PROBLEM DESCRIPTION.
Output each line of the material below as a JSON array of strings, one string per line, with blank lines omitted.

MATERIAL TO PROCESS.
-*-*-

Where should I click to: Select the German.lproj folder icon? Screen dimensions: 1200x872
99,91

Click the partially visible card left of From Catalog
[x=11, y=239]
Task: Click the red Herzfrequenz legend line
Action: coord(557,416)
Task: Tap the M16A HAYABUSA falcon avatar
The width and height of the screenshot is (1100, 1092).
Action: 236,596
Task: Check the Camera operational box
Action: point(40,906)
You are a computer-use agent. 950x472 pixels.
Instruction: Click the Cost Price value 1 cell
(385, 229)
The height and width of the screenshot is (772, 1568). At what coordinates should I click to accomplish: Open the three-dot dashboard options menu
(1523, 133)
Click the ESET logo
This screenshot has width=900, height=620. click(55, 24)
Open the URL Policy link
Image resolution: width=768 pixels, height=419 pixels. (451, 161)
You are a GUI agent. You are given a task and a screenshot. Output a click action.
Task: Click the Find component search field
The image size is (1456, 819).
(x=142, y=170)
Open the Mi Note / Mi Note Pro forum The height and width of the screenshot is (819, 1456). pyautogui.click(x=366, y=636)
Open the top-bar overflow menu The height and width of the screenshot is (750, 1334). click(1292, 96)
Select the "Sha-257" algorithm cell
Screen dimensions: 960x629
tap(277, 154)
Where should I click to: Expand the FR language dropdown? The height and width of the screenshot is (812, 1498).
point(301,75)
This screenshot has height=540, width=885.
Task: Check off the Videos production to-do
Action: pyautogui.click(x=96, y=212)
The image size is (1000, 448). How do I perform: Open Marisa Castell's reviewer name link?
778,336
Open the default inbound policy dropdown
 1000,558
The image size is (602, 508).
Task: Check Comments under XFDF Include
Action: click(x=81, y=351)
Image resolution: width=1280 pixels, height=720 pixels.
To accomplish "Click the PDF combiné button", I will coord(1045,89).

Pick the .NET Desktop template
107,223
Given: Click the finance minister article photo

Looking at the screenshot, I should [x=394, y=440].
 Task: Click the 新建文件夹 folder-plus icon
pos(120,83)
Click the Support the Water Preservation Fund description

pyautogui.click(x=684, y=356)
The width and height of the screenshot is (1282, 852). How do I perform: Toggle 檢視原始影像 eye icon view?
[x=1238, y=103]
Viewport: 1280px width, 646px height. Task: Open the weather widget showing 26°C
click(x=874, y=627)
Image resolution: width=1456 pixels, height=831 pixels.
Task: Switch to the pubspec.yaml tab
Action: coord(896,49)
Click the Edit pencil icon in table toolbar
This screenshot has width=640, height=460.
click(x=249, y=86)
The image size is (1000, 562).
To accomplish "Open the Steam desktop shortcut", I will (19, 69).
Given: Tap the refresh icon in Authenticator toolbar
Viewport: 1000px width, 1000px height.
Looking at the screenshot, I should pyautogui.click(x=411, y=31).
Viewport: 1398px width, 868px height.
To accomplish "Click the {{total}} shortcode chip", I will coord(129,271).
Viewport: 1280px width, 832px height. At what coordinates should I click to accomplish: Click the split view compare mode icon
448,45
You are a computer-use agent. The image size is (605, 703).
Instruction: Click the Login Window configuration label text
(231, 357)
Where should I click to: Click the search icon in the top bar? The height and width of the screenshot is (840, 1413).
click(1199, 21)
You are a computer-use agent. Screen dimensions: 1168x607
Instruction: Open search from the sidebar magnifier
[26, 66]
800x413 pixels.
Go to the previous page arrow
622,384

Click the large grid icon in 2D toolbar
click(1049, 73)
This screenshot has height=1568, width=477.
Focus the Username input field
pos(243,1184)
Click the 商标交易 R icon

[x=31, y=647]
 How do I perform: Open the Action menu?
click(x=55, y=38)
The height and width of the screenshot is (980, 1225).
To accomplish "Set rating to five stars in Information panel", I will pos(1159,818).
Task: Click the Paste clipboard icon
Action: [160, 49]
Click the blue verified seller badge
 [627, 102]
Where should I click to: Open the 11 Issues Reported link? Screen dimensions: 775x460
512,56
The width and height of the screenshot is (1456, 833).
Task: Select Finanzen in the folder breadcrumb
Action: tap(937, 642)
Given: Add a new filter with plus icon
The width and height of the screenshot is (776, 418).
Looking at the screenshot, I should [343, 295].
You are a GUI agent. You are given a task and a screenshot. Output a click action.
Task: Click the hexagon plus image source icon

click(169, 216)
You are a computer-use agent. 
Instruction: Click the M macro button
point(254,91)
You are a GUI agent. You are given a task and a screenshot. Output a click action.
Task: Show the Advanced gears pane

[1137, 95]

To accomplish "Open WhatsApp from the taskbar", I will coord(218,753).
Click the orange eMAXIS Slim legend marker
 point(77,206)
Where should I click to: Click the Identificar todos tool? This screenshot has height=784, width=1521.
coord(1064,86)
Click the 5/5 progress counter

-*-*-

EXERCISE RESULT.
[
  "Where should I click to: Select the German.lproj folder icon? Screen dimensions: 1200x872",
  "99,91",
  "Click the partially visible card left of From Catalog",
  "[x=11, y=239]",
  "Task: Click the red Herzfrequenz legend line",
  "Action: coord(557,416)",
  "Task: Tap the M16A HAYABUSA falcon avatar",
  "The width and height of the screenshot is (1100, 1092).",
  "Action: 236,596",
  "Task: Check the Camera operational box",
  "Action: point(40,906)",
  "You are a computer-use agent. 950x472 pixels.",
  "Instruction: Click the Cost Price value 1 cell",
  "(385, 229)",
  "The height and width of the screenshot is (772, 1568). At what coordinates should I click to accomplish: Open the three-dot dashboard options menu",
  "(1523, 133)",
  "Click the ESET logo",
  "This screenshot has width=900, height=620. click(55, 24)",
  "Open the URL Policy link",
  "Image resolution: width=768 pixels, height=419 pixels. (451, 161)",
  "You are a GUI agent. You are given a task and a screenshot. Output a click action.",
  "Task: Click the Find component search field",
  "The image size is (1456, 819).",
  "(x=142, y=170)",
  "Open the Mi Note / Mi Note Pro forum The height and width of the screenshot is (819, 1456). pyautogui.click(x=366, y=636)",
  "Open the top-bar overflow menu The height and width of the screenshot is (750, 1334). click(1292, 96)",
  "Select the \"Sha-257\" algorithm cell",
  "Screen dimensions: 960x629",
  "tap(277, 154)",
  "Where should I click to: Expand the FR language dropdown? The height and width of the screenshot is (812, 1498).",
  "point(301,75)",
  "This screenshot has height=540, width=885.",
  "Task: Check off the Videos production to-do",
  "Action: pyautogui.click(x=96, y=212)",
  "The image size is (1000, 448). How do I perform: Open Marisa Castell's reviewer name link?",
  "778,336",
  "Open the default inbound policy dropdown",
  " 1000,558",
  "The image size is (602, 508).",
  "Task: Check Comments under XFDF Include",
  "Action: click(x=81, y=351)",
  "Image resolution: width=1280 pixels, height=720 pixels.",
  "To accomplish \"Click the PDF combiné button\", I will coord(1045,89).",
  "Pick the .NET Desktop template",
  "107,223",
  "Given: Click the finance minister article photo",
  "Looking at the screenshot, I should [x=394, y=440].",
  " Task: Click the 新建文件夹 folder-plus icon",
  "pos(120,83)",
  "Click the Support the Water Preservation Fund description",
  "pyautogui.click(x=684, y=356)",
  "The width and height of the screenshot is (1282, 852). How do I perform: Toggle 檢視原始影像 eye icon view?",
  "[x=1238, y=103]",
  "Viewport: 1280px width, 646px height. Task: Open the weather widget showing 26°C",
  "click(x=874, y=627)",
  "Image resolution: width=1456 pixels, height=831 pixels.",
  "Task: Switch to the pubspec.yaml tab",
  "Action: coord(896,49)",
  "Click the Edit pencil icon in table toolbar",
  "This screenshot has width=640, height=460.",
  "click(x=249, y=86)",
  "The image size is (1000, 562).",
  "To accomplish \"Open the Steam desktop shortcut\", I will (19, 69).",
  "Given: Tap the refresh icon in Authenticator toolbar",
  "Viewport: 1000px width, 1000px height.",
  "Looking at the screenshot, I should pyautogui.click(x=411, y=31).",
  "Viewport: 1398px width, 868px height.",
  "To accomplish \"Click the {{total}} shortcode chip\", I will coord(129,271).",
  "Viewport: 1280px width, 832px height. At what coordinates should I click to accomplish: Click the split view compare mode icon",
  "448,45",
  "You are a computer-use agent. The image size is (605, 703).",
  "Instruction: Click the Login Window configuration label text",
  "(231, 357)",
  "Where should I click to: Click the search icon in the top bar? The height and width of the screenshot is (840, 1413).",
  "click(1199, 21)",
  "You are a computer-use agent. Screen dimensions: 1168x607",
  "Instruction: Open search from the sidebar magnifier",
  "[26, 66]",
  "800x413 pixels.",
  "Go to the previous page arrow",
  "622,384",
  "Click the large grid icon in 2D toolbar",
  "click(1049, 73)",
  "This screenshot has height=1568, width=477.",
  "Focus the Username input field",
  "pos(243,1184)",
  "Click the 商标交易 R icon",
  "[x=31, y=647]",
  " How do I perform: Open the Action menu?",
  "click(x=55, y=38)",
  "The height and width of the screenshot is (980, 1225).",
  "To accomplish \"Set rating to five stars in Information panel\", I will pos(1159,818).",
  "Task: Click the Paste clipboard icon",
  "Action: [160, 49]",
  "Click the blue verified seller badge",
  " [627, 102]",
  "Where should I click to: Open the 11 Issues Reported link? Screen dimensions: 775x460",
  "512,56",
  "The width and height of the screenshot is (1456, 833).",
  "Task: Select Finanzen in the folder breadcrumb",
  "Action: tap(937, 642)",
  "Given: Add a new filter with plus icon",
  "The width and height of the screenshot is (776, 418).",
  "Looking at the screenshot, I should [343, 295].",
  "You are a GUI agent. You are given a task and a screenshot. Output a click action.",
  "Task: Click the hexagon plus image source icon",
  "click(169, 216)",
  "You are a computer-use agent. ",
  "Instruction: Click the M macro button",
  "point(254,91)",
  "You are a GUI agent. You are given a task and a screenshot. Output a click action.",
  "Task: Show the Advanced gears pane",
  "[1137, 95]",
  "To accomplish \"Open WhatsApp from the taskbar\", I will coord(218,753).",
  "Click the orange eMAXIS Slim legend marker",
  " point(77,206)",
  "Where should I click to: Click the Identificar todos tool? This screenshot has height=784, width=1521.",
  "coord(1064,86)",
  "Click the 5/5 progress counter"
]